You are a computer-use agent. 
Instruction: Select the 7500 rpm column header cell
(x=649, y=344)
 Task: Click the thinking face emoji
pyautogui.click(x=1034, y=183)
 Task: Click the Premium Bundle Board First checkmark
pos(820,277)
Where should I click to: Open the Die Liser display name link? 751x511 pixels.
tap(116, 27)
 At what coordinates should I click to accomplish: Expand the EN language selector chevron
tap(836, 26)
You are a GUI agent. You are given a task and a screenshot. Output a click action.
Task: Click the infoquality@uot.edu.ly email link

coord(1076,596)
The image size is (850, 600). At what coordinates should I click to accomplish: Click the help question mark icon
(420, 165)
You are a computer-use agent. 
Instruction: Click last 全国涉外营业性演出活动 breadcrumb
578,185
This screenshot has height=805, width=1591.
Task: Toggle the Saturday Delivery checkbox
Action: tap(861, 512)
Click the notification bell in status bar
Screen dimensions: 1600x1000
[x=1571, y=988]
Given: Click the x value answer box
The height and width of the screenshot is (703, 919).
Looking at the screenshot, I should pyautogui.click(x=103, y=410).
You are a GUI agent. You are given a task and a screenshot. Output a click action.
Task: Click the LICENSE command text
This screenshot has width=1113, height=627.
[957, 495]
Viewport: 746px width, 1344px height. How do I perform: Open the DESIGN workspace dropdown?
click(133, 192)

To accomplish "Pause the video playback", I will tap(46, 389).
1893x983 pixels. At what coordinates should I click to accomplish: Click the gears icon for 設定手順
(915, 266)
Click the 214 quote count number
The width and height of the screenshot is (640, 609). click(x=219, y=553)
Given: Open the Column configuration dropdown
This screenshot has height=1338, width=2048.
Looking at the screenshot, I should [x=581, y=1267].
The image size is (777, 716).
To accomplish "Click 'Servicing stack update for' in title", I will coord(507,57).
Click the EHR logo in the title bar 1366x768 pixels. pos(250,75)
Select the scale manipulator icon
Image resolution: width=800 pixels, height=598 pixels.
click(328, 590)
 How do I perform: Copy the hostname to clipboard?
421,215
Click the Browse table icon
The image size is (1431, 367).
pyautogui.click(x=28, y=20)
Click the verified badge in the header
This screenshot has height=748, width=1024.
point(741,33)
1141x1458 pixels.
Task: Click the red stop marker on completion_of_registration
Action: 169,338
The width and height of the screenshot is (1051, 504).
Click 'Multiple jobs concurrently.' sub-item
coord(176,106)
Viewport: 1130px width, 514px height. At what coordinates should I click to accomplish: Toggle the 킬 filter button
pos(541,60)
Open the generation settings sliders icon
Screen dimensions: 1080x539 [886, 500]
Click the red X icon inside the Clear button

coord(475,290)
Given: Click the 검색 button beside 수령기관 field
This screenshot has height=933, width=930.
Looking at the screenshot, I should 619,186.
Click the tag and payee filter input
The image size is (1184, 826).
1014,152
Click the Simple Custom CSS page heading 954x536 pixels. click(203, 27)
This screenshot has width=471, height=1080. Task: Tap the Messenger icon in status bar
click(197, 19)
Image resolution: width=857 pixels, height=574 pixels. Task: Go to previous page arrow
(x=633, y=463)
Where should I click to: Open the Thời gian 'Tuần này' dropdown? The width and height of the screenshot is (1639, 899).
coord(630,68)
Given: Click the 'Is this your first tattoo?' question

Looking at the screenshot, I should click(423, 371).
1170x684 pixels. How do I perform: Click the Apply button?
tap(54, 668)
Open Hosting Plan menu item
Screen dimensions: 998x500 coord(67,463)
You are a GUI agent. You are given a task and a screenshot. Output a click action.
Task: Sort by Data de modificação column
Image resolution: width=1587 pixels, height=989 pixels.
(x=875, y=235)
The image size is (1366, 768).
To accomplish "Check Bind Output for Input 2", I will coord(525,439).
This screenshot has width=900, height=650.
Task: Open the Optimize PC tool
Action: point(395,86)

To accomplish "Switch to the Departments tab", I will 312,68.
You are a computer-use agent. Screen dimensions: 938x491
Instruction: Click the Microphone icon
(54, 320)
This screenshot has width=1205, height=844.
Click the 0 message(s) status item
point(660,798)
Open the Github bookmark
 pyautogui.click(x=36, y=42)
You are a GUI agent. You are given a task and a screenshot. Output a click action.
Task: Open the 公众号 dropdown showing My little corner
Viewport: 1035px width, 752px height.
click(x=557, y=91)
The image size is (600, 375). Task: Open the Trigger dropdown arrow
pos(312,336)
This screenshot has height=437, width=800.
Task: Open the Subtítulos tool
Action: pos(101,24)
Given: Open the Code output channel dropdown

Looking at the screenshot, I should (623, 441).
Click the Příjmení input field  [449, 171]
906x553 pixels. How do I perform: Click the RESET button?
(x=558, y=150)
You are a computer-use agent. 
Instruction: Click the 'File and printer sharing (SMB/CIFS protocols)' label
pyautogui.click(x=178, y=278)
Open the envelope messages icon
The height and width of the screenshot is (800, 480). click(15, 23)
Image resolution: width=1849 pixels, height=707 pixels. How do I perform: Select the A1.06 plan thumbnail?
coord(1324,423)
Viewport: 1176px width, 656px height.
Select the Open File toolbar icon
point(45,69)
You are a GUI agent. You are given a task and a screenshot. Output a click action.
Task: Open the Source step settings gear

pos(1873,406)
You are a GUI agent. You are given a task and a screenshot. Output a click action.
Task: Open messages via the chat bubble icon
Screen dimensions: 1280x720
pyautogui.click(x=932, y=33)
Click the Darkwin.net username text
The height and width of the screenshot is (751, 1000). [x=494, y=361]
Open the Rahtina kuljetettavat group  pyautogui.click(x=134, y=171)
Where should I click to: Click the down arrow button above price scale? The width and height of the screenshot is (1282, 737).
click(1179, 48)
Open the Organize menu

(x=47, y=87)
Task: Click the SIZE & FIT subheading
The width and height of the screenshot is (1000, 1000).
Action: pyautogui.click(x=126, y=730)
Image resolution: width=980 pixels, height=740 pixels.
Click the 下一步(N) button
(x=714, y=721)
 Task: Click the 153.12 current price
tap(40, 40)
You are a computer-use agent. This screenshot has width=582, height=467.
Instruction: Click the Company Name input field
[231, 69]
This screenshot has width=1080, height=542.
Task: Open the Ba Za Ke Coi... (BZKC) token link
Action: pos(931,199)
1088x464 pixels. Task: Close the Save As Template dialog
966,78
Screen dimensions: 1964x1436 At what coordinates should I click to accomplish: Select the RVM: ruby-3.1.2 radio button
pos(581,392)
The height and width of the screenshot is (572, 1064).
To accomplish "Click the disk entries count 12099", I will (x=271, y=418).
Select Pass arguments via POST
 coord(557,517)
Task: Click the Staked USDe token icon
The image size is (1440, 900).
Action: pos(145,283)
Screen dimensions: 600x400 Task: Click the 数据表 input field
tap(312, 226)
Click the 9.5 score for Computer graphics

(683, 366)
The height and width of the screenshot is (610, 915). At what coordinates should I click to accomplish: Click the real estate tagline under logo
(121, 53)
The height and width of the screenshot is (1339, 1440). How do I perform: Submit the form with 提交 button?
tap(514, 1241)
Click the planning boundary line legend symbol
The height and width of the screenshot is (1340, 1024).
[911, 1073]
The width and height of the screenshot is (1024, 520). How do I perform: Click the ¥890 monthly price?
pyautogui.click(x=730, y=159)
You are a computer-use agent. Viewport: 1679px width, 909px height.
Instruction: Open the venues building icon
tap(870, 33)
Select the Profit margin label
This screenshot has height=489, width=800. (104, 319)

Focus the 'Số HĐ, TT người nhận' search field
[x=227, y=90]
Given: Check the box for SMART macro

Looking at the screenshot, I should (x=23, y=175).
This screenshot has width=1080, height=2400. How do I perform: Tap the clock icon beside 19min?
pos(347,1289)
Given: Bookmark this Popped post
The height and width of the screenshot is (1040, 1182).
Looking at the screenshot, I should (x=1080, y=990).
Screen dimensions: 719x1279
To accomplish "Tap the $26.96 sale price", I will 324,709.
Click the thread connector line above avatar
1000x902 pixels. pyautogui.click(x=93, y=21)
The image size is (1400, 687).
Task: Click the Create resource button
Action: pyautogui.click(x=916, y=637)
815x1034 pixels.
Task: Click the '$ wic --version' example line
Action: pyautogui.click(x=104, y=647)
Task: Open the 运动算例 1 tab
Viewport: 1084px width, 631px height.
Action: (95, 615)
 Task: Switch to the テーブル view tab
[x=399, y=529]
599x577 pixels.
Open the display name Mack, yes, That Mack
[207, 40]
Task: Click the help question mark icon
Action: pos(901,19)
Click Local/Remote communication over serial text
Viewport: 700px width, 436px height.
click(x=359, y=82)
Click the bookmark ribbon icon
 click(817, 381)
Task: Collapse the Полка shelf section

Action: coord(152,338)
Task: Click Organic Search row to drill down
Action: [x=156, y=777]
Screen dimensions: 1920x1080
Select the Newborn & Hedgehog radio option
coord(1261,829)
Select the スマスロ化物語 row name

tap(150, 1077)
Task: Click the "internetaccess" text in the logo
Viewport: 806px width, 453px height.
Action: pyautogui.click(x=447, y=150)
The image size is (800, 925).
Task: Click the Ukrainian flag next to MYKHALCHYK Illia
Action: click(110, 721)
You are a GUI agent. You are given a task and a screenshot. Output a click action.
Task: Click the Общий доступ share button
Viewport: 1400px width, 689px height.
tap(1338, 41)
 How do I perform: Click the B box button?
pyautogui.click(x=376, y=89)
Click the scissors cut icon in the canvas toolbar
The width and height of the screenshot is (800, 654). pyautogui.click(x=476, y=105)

> _About this exercise_:
Look above for the line that contains "Task: Open the Source step settings gear". Starting there, transcribe every line exactly until you have copied the line that contains "You are a computer-use agent. This".

> _Written answer_:
Task: Open the Source step settings gear

pos(1873,406)
You are a GUI agent. You are given a task and a screenshot. Output a click action.
Task: Open messages via the chat bubble icon
Screen dimensions: 1280x720
pyautogui.click(x=932, y=33)
Click the Darkwin.net username text
The height and width of the screenshot is (751, 1000). [x=494, y=361]
Open the Rahtina kuljetettavat group  pyautogui.click(x=134, y=171)
Where should I click to: Click the down arrow button above price scale? The width and height of the screenshot is (1282, 737).
click(1179, 48)
Open the Organize menu

(x=47, y=87)
Task: Click the SIZE & FIT subheading
The width and height of the screenshot is (1000, 1000).
Action: pyautogui.click(x=126, y=730)
Image resolution: width=980 pixels, height=740 pixels.
Click the 下一步(N) button
(x=714, y=721)
 Task: Click the 153.12 current price
tap(40, 40)
You are a computer-use agent. This screenshot has width=582, height=467.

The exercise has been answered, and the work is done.